To ultimately confirm the single orientation of different samples, texture analysis was conducted using advanced inverse pole figure (IPF) orientation distribution function (ODF) investigation, with results presented in Fig. 1c, e, g and i. ODF is commonly used in materials science to describe the statistical distribution of crystal orientations. After obtaining pole figure (PF) data from polycrystalline thin films through X-ray diffraction, the three-dimensional spatial distribution can be reconstructed using the spherical harmonic expansion method or the maximum entropy method.¹⁸ This enables the evaluation of the orientation uniformity and reveals the overall anisotropy of the perovskite film.¹⁹ The ODF plots contain both the three Euler angles (φ₁, Φ, and φ₂) that describe the orientation information and the intensity information, directly reflecting the preferred orientations in the polycrystalline film and their degree of preference. Typically, ODF plots are sliced at φ₂ intervals of 5°, as shown in Fig. S8–S11. For ease of analysis, a φ₂ = 45° slice is selected here, where the color scale in the slice represents the ODF density, indicating the strength of the texture.

By comparing the experimental ODFs with the Euler space coordinates, specific Euler angle regions of the films were investigated.
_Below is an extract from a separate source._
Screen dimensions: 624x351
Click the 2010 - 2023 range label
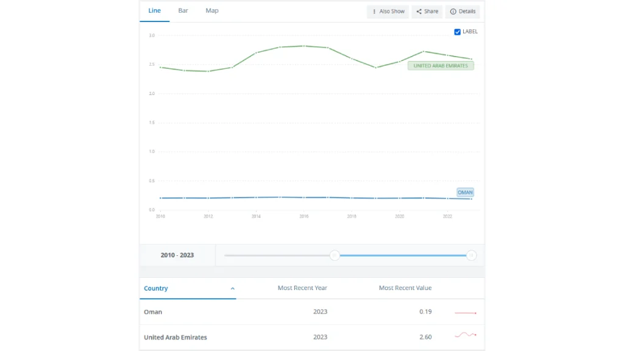pos(177,255)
The standard reference ODF patterns can be found in Fig. S7. Samples prepared with DMF/DMSO solvents exhibited two prominent regions (θ = 0°, θ = 45°), indicating a mixture of (111) and (100) orientations.²⁰ In contrast, samples prepared with DMF/NMP solvents displayed distribution across the entire range, with the highest ODF density near (θ = 0°), suggesting a higher proportion of (100) facets with randomly oriented anisotropy. After SACR treatment, the reduction in the width of the ODF region confirms the improvement in orientation purity. Fig. 1e and i show the only specific Euler angle corresponding to the (111) and (100) orientations, respectively. The significant changes in ODFs demonstrate that the SACR strategy successfully optimized the texture uniformity of the film, enabling the identification of the dominant orientation. It is important to note that, as polycrystalline films, perovskite thin films exhibit fibre-textured characteristics, meaning that the sides facing each other are randomly distributed (φ₁ = any).
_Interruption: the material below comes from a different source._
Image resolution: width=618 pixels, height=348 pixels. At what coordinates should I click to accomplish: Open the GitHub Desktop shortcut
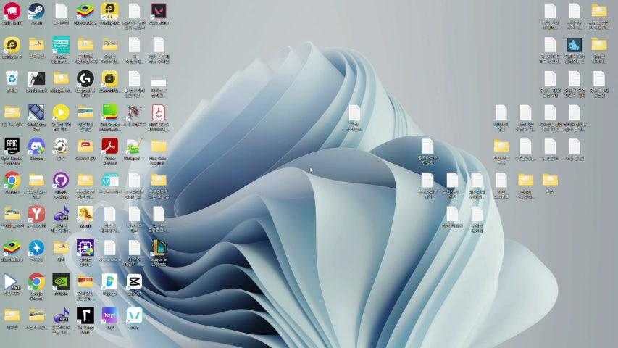(x=61, y=180)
Understanding the mechanism of solvent influence on orientation

For the SACR strategy, the mechanism behind the preferred facet orientation should be related to both solvents and additives. First, the effect of different solvents on orientation is analyzed. With DMF/DMSO solvents, the parallel growth of the (111) facet on (001)PbI₂ based on the topochemical assembly mechanism has been well-documented in ref. 21. Typically, residual PbI₂ can be observed in the perovskite film, as shown in the XRD pattern in Fig. S4. As depicted in Fig. 2a, an almost perfect lattice match is observed. The HRTEM image shows the PbI₂(001) plane, which is parallel to the (111) facet of FAPbI₃, (as confirmed in Fig. S12). The crystallographic reason for this alignment is illustrated in the schematic diagram in Fig. 2a. The interplanar distance of the (001) plane of PbI₂ theoretically matches that of (111) × 2 of FAPbI₃, i.e., (111)_FAPbI3//(001)_PbI2, which minimizes the misfit energy caused by the lattice difference between PbI₂ and FAPbI₃.
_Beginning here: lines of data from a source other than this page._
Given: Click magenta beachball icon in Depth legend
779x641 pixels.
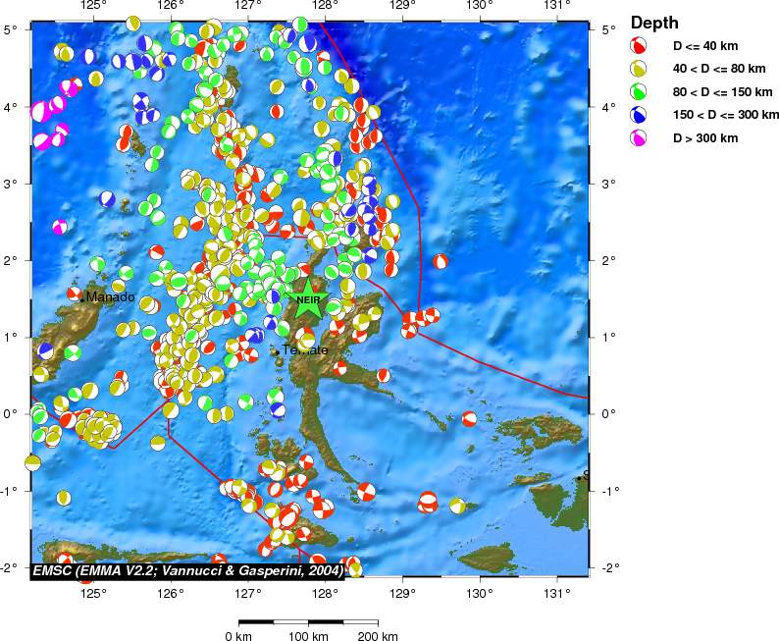Looking at the screenshot, I should (639, 138).
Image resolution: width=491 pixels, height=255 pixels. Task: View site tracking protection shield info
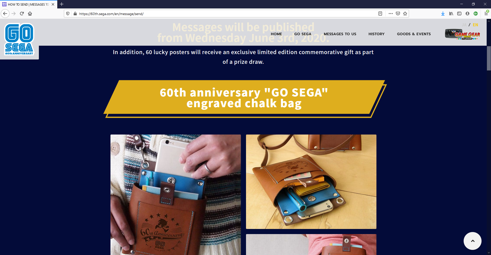coord(68,14)
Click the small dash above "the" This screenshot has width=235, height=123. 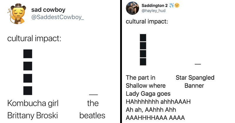click(93, 94)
Fig. 2 (a) The HRTEM image and schematic illustration of the lattice matching between PbI₂ (001) and FAPbI₃ (111). (b) Selected area electron diffraction (SAED) pattern and schematic illustration of the lattice matching between MA₂(DMF)₂Pb₃I₈ along the [012] axis and FAPbI₃ along the [111] axis. (c) GIWAXS intensity maps following azimuth integral of DMF/NMP solvents compared to DMF/DMSO solvents in ref. 29. (d) The schematic illustration of topochemical matching and intermediate phases in DMF/NMP solvents. Schematic illustration of the interactions between solvents and perovskite species: (e) DMSO + PbI₂ + FAI, (i) NMP + PbI₂ + FAI. (f) XRD peaks of PbI₂ at a series of gradient temperatures after the first step for DMF/DMSO solvents, and (g) corresponding perovskite (111) peaks after the second step. (h) Analysis of peak intensity variations of (f) and (g) and the X-ray diffraction peak ratio of (111) to (100) at various annealing temperatures. (j) XRD peaks of the PbI₂·0.5DMF·0.5NMP intermediate phase and PbI₂ at a series of gradient temperatures after the first step for DMF/NMP solvents, and (k) corresponding perovskite (100) and (111) peaks after the second step. (l) Analysis of peak intensity variations of (j) and (k) at various annealing temperatures.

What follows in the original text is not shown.